• _WHAT TO PRODUCE_:
When the line with "Join The Chamber (1153, 1317)" appears below, start repeating lines exactly, and keep going through the line with "Cufflinks By Finish (47, 2239)"; add nothing outside that span.

• _DATASET RECORDS_:
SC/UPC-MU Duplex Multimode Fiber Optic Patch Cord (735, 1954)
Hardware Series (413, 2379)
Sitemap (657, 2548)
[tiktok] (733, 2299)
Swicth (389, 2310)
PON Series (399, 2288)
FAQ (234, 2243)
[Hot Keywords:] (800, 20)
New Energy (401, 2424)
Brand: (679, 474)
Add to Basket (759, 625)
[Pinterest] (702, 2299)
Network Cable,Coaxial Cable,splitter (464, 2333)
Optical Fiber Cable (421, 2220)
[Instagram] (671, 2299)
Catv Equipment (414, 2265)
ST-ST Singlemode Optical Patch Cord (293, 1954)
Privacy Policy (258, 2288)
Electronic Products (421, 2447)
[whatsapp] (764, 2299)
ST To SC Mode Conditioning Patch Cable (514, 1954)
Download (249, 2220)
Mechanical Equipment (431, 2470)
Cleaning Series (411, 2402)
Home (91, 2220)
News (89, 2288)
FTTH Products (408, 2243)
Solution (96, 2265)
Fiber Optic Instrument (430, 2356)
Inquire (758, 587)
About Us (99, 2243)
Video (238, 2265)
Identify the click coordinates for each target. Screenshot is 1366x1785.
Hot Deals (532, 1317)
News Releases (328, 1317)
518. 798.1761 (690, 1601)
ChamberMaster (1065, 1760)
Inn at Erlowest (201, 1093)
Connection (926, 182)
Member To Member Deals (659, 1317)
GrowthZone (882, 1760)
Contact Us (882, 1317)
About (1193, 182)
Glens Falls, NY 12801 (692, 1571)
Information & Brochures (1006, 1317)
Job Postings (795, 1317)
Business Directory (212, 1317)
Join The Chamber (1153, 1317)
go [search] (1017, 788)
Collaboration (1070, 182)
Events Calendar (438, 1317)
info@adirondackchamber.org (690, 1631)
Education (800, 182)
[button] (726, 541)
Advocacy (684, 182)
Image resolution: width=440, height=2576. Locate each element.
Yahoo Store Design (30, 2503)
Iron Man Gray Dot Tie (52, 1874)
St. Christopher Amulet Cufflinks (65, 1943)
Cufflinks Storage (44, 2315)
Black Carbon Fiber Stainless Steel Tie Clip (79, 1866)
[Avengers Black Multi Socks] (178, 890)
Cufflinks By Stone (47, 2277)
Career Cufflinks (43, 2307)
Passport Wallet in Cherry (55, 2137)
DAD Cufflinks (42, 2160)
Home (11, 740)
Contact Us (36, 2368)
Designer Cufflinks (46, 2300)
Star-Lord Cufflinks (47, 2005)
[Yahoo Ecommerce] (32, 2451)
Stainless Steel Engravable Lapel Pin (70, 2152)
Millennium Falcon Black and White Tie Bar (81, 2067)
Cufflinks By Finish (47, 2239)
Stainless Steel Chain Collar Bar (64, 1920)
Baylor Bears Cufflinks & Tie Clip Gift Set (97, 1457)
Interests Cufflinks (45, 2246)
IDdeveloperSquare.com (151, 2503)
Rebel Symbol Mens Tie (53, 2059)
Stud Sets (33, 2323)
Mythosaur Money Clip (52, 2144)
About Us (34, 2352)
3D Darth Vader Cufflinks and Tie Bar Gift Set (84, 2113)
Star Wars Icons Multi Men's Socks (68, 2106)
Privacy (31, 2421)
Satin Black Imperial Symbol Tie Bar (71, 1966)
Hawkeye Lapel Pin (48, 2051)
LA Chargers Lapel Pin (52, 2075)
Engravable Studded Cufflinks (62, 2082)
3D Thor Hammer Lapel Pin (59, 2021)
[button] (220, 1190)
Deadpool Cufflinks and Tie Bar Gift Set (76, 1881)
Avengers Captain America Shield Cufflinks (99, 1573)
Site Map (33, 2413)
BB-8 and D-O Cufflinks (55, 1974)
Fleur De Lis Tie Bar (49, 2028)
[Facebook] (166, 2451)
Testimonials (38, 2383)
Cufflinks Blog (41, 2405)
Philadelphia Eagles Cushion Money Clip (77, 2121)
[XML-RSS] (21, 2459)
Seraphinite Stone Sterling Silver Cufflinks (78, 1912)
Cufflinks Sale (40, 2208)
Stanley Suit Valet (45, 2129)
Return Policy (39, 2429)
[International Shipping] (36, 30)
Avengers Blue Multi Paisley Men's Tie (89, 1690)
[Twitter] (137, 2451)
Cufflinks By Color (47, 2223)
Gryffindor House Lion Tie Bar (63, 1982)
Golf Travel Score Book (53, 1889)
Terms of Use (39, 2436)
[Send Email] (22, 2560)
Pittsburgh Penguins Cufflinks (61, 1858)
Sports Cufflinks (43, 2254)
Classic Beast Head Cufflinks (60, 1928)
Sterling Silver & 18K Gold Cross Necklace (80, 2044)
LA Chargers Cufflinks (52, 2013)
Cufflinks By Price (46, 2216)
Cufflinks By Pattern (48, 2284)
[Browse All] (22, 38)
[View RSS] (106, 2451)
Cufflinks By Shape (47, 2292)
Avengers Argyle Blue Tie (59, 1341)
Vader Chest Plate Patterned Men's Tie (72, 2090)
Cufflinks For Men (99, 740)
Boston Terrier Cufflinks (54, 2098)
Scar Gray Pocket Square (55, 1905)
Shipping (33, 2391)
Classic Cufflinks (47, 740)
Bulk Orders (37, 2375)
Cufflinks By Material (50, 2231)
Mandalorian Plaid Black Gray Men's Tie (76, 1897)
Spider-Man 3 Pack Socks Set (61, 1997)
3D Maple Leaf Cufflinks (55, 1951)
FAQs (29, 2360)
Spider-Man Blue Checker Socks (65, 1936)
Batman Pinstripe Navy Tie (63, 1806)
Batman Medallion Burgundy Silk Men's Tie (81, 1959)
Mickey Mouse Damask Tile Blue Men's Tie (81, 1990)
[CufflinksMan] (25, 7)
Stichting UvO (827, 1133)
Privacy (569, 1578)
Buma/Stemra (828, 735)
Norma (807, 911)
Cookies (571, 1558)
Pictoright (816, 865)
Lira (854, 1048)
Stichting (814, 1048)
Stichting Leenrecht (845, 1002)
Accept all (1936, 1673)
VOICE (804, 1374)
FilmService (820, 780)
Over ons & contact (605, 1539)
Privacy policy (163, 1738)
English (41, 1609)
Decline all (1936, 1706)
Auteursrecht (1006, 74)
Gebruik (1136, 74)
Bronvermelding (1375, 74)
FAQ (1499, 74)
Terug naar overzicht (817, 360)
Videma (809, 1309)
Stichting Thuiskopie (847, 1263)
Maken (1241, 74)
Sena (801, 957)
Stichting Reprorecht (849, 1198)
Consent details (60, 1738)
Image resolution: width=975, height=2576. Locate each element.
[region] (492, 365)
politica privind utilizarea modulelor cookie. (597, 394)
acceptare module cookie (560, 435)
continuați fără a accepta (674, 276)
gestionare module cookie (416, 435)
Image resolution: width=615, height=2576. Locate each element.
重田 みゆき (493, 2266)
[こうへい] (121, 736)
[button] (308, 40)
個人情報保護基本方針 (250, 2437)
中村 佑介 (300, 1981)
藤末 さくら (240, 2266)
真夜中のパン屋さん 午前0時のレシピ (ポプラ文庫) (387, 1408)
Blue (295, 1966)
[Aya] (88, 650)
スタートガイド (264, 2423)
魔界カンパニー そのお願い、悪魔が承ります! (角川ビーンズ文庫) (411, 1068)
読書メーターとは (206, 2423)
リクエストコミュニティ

• _SOLUTION_:
Join The Chamber (1153, 1317)
go [search] (1017, 788)
Collaboration (1070, 182)
Events Calendar (438, 1317)
info@adirondackchamber.org (690, 1631)
Education (800, 182)
[button] (726, 541)
Advocacy (684, 182)
Image resolution: width=440, height=2576. Locate each element.
Yahoo Store Design (30, 2503)
Iron Man Gray Dot Tie (52, 1874)
St. Christopher Amulet Cufflinks (65, 1943)
Cufflinks Storage (44, 2315)
Black Carbon Fiber Stainless Steel Tie Clip (79, 1866)
[Avengers Black Multi Socks] (178, 890)
Cufflinks By Stone (47, 2277)
Career Cufflinks (43, 2307)
Passport Wallet in Cherry (55, 2137)
DAD Cufflinks (42, 2160)
Home (11, 740)
Contact Us (36, 2368)
Designer Cufflinks (46, 2300)
Star-Lord Cufflinks (47, 2005)
[Yahoo Ecommerce] (32, 2451)
Stainless Steel Engravable Lapel Pin (70, 2152)
Millennium Falcon Black and White Tie Bar (81, 2067)
Cufflinks By Finish (47, 2239)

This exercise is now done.